Bonomi è stato meno appuntito rispetto al giorno della sua nomina: comunque netto e garbato nello stesso momento. In 45 minuti ha citato Weber e Zanardi, e poi Draghi e poi Ford. Il presidente di Confindustria si è aggrappato a tre parole: visione, coraggio e patto. Un patto per l’Italia. La visione di "unire ciò che il Paese sa fare con la modernità" manca per Bonomi da parecchi anni, così come il coraggio di guardare al futuro. Il pensiero è chiaro, lineare: oggi si costruisce il domani, oggi non si può fallire. E se si allarga la platea dei players, cioè oltre al governo e alle forze politiche anche agli industriali, agli imprenditori e alle parti sociali, magari si riuscirà a fare ciò che in Italia non si fa dalla notte dei tempi. Vedremo.

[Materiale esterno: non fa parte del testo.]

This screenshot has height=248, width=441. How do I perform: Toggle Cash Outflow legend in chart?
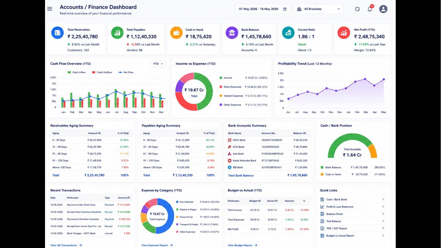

Una chiamata di responsabilità, l’allargamento delle competenze, una sponsa ai giovani e alle donne in modo che il futuro non abbia diseguaglianze di genere e di generazioni. Tutto giusto, tutto bello, poi però il modello citato dal capo di Confindustria è quello 'asciutto' di Relance France. Il sobbalzo sulla sedia di Conte è stato impercettibile ma c’è stato. Allinearsi a Macron, insomma, per evitare pasticci. Quel "abbiamo bisogno di una scelta simile" forse è stata la forzatura più grande e grossa del suo discorso. Bonomi ha celebrato gli industriali "con orgoglio" e ha chiesto al Governo, a Conte, ai ministri, delle risposte concrete. Che, peraltro, non gli sono arrivate in sala né da Patuanelli né da Conte. Probabilmente non era la sede giusta, sì, ma il tempo stringe. Allons enfant.